Daniel Riolo - RMC Sport

Retour sur les affaires Aurier, Benzema et les débats…

Benzema bientôt de retour en Bleu, Aurier réintégré au PSG ? Après tout, peu importe.

Dans ces deux affaires, les débats ont été nombreux et comme d’habitude on est très vite sorti du foot pour atterrir dans les méandres des maux de notre société. 

Benzema d’abord, Aurier ensuite, n’ont plus été que des joueurs de foot. Ils ont été ramenés à leurs origines sociales, leurs extractions sociales. Et ce, principalement, par ceux qui les ont défendu.

Dans les deux cas, il est aisé de constater que l’opinion a globalement milité pour des sanctions fermes. Au contraire d’un monde du foot et médiatique peu à peu plus conciliants. Une famille du foot qui, on le sait, n’a que faire de ce que pense ce public si versatile. Une victoire et on oublie tout, voilà pour la réflexion et la marche à suivre.

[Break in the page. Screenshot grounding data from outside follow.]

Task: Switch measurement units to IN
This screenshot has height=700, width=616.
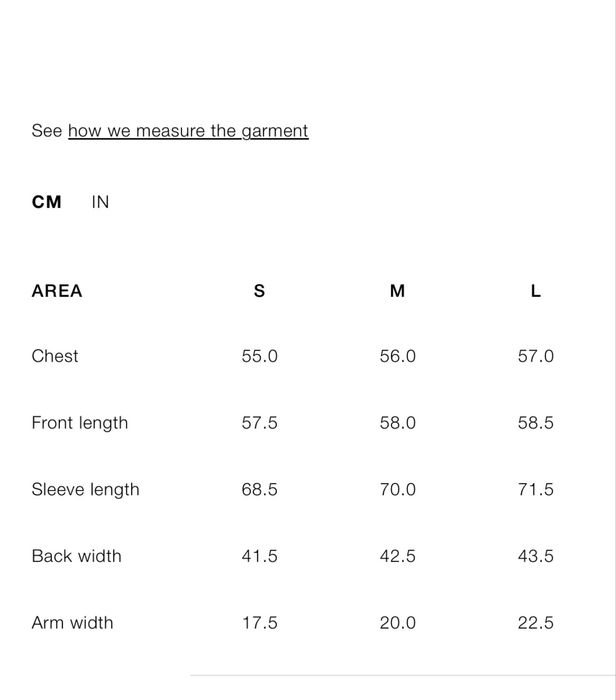Action: click(x=100, y=202)
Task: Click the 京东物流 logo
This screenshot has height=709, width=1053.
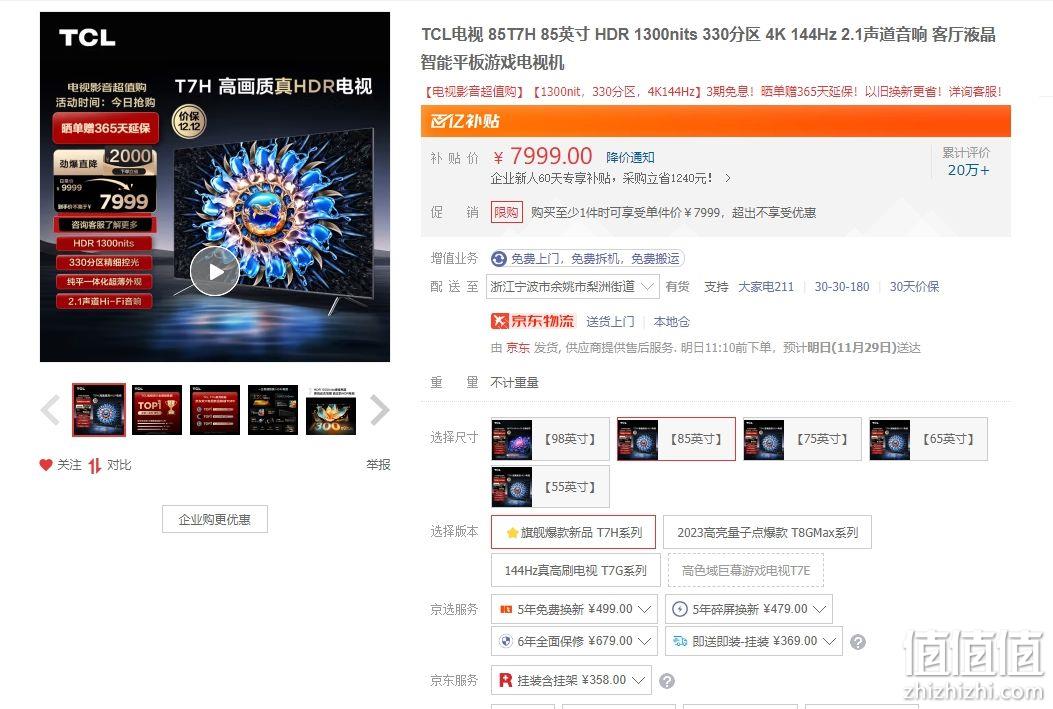Action: pyautogui.click(x=533, y=321)
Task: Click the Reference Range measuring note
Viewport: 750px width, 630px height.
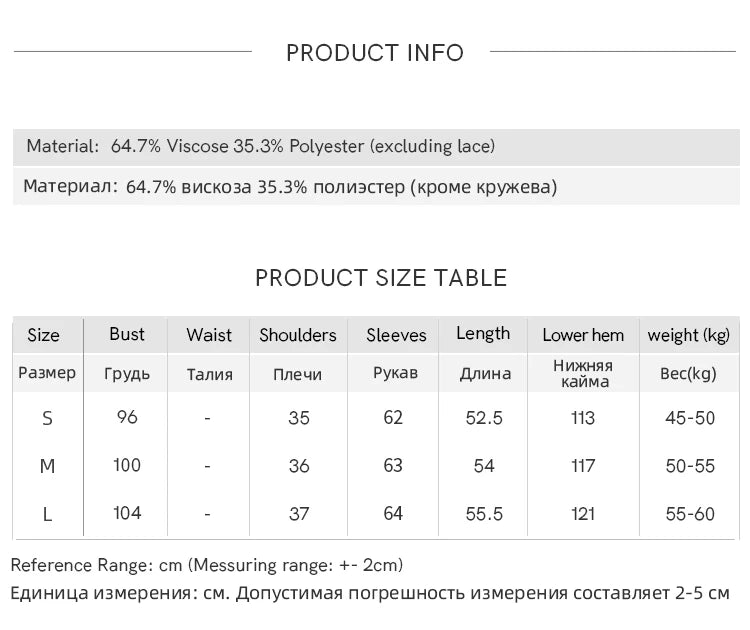Action: (x=207, y=566)
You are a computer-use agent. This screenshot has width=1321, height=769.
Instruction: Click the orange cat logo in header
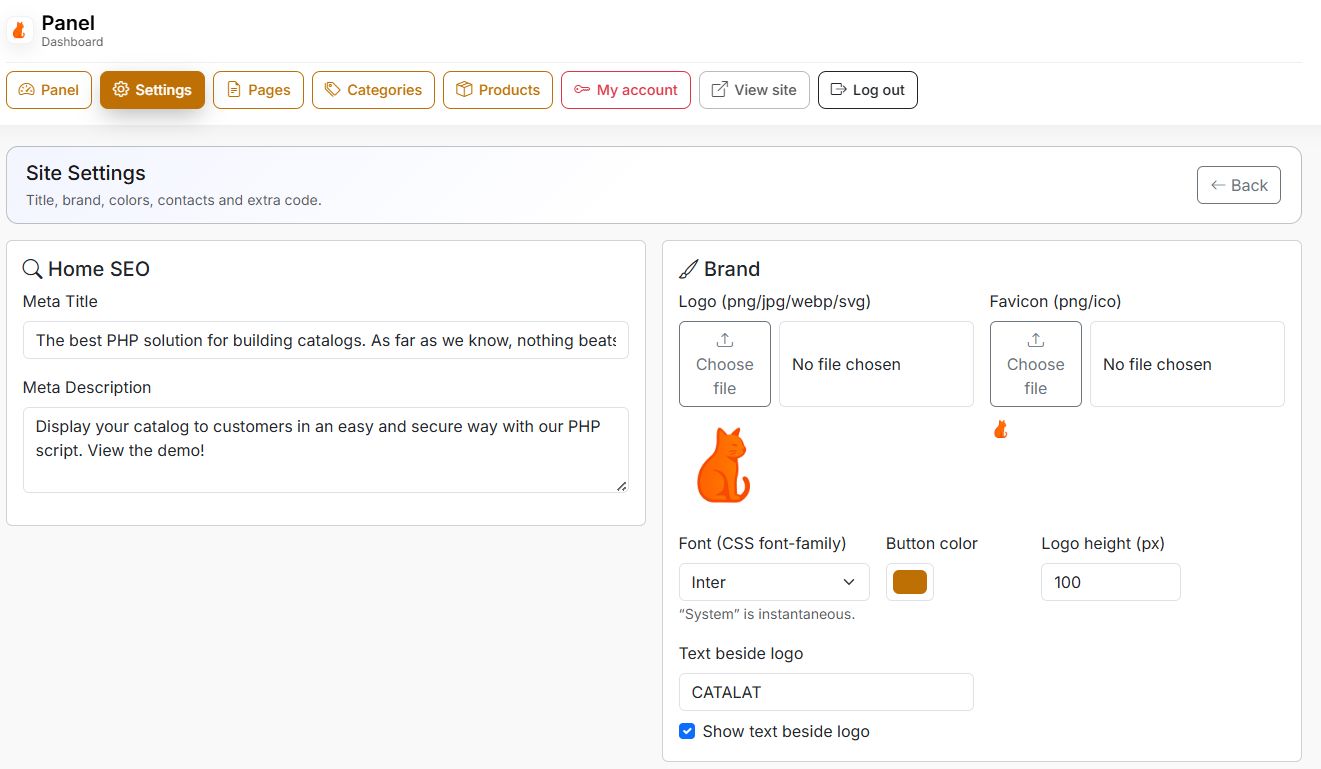(x=19, y=30)
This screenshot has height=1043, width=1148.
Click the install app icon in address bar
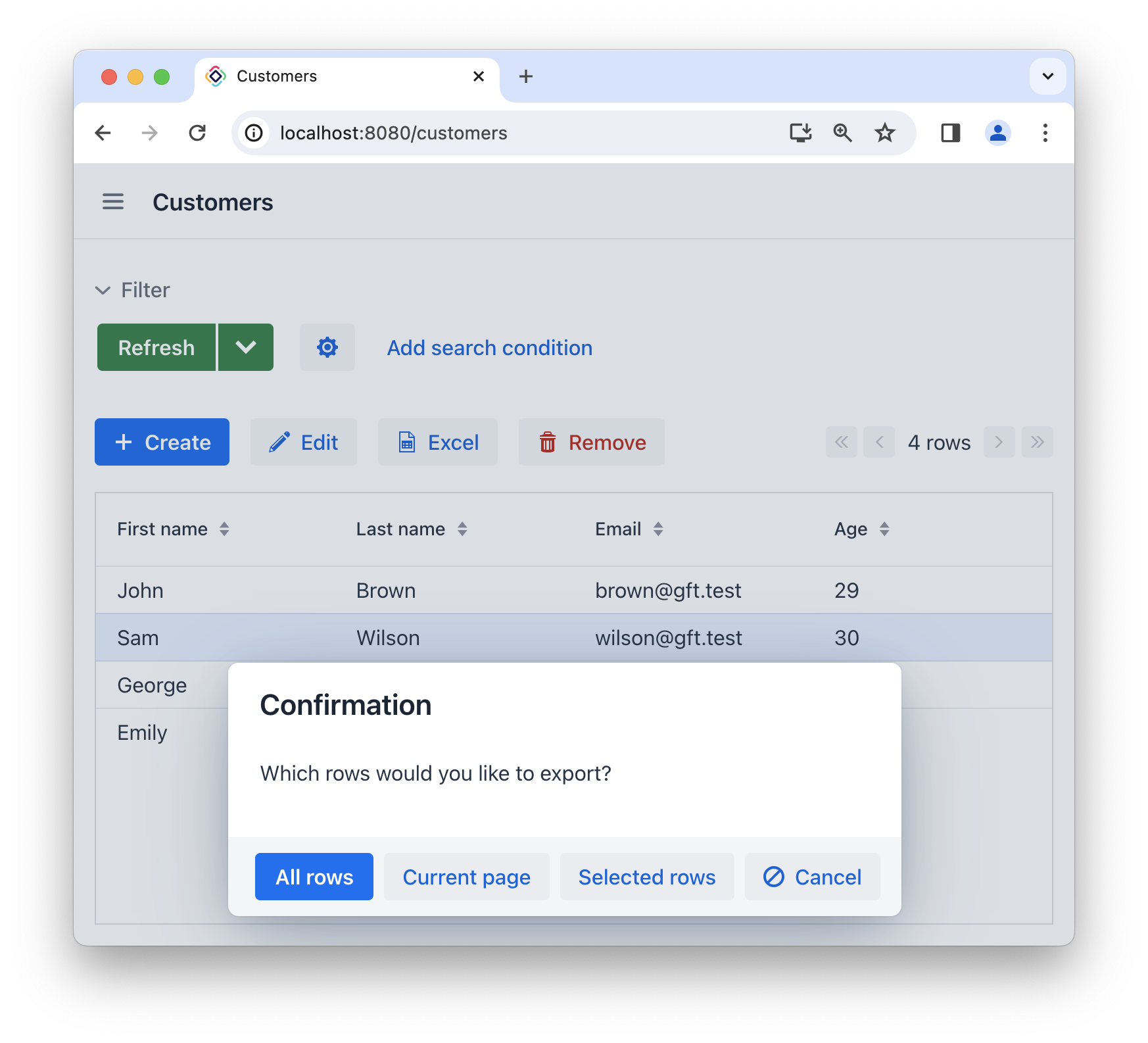click(800, 133)
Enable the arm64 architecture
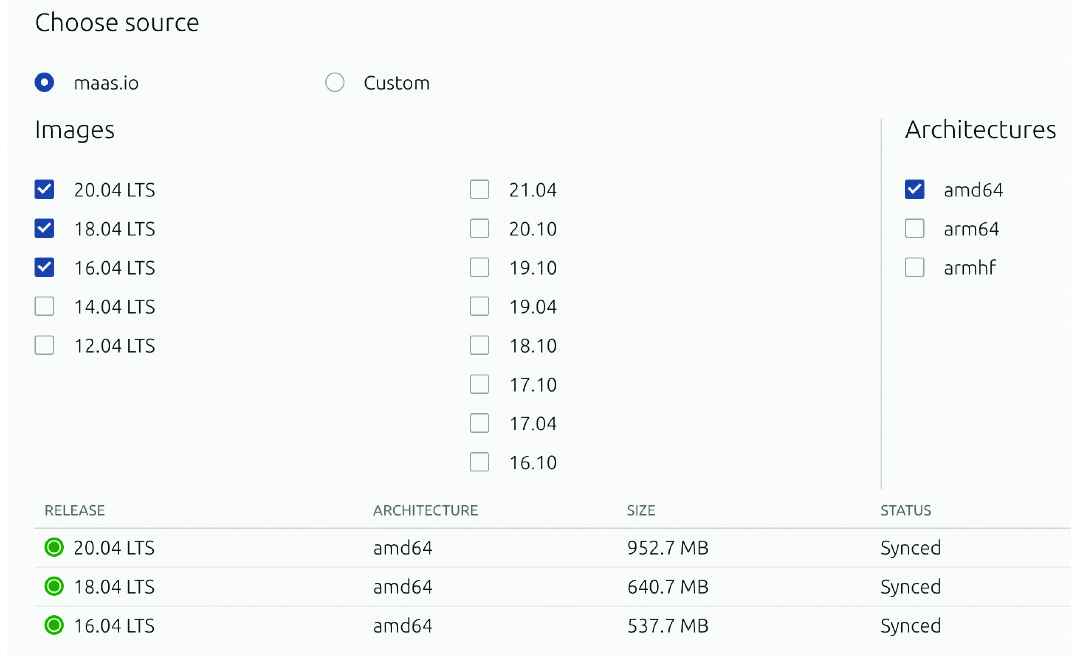This screenshot has height=663, width=1071. tap(914, 229)
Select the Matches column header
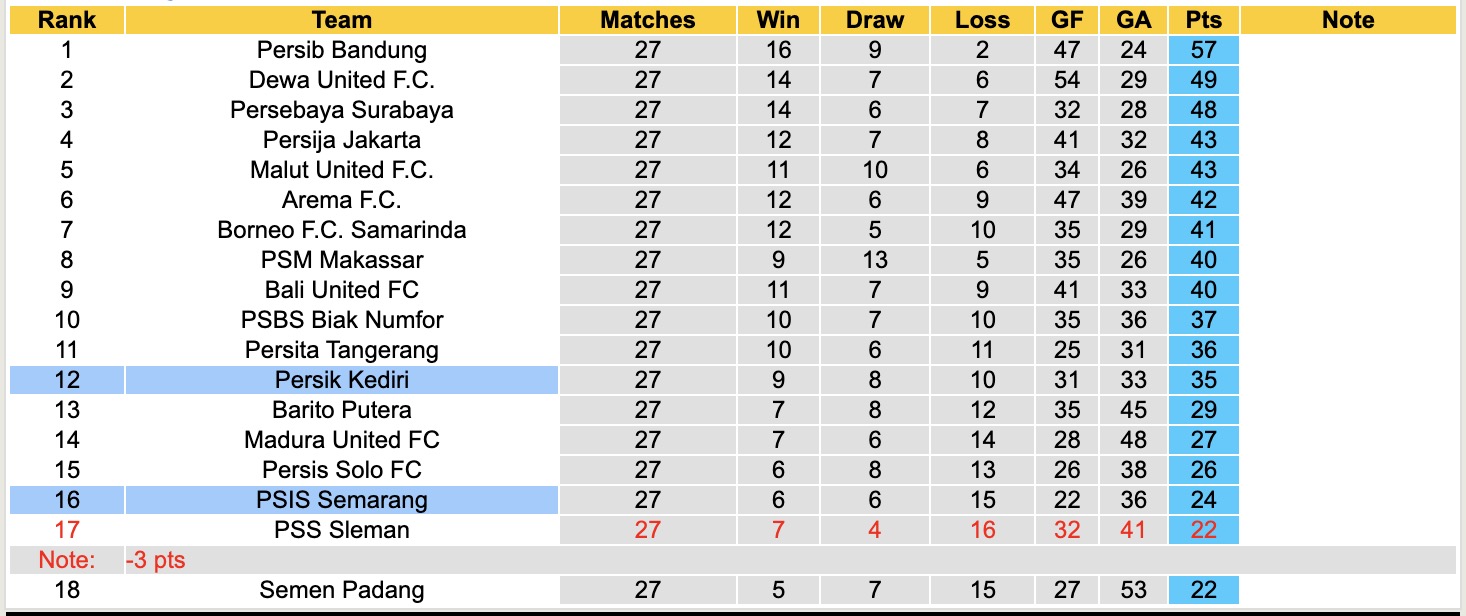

On nous en a pourtant vendu des chartes éthiques, morales, des réflexions sur le comportement, l’image d’un foot qu’il faut améliorer, des « plus jamais ça » en souvenir de Knysna… Permettez-moi de faire l’économie d’un inventaire des belles paroles entendues depuis 2010 ! La présence de Deschamps au CFC dimanche soir, sa langue de bois massif, ses mots sur Valbuena, Benzema, Payet et Koulibaly… stop, on a bien compris que les mots n’avaient pas de sens !

Dès son arrivée à la tête des Bleus en 2010, Laurent Blanc avait essayé de nous endormir avec les vraies fausses sanctions à l’égard des fautifs de Knysna. Il fallait qu’il assure ses résultats et voulait donc faire table rase du passé. Il a pris une porte dans la tronche à l’Euro 2012 avec Nasri, Ménez, Ben Arfa puis donc, une fenêtre avec Aurier et la fameuse « fiotte » ! On a entendu son propos sur cette génération de joueurs qui passe son temps à s’excuser. Sa volonté de punir le joueur durablement semblait claire. Il était dans l’exigence. Puis deux jours plus tard, retour à l’indulgence avec ses mots sur le temps qui efface tout. Peut-être que Blanc se prépare à lui chuchoter : "Laisse-moi guider tes pas dans l'existence, Laisse-moi la chance de me faire aimer, Viens comme une enfant au creux de mon épaule, Laisse-moi le rôle de te faire oublier …" Bon ça aurait fait un peu « fiotte » pour Aurier tout ça !

Le plus simple serait qu’on arrête de se raconter des histoires sur ce qu’est ou non un bon comportement. Bref qu’on ne convoque pas la morale à tout bout de champ. L’heure est au cynisme. Quand on se fout de la morale, le moral est meilleur n’est-ce pas ?

Prenez Noah par exemple. Quand il parle de la Coupe Davis, de Monfils et de sa petite phrase sur le choix de la FFT d’aller jouer en Guadeloupe : « Il a touché à l’équipe, l’équipe c’est sacrée… bla bla… » Et au sujet d’Aurier dont le cas est sans commune mesure avec Monfils ? « C’est pas si grave, il faut lui donner une seconde chance ». Allez comprendre !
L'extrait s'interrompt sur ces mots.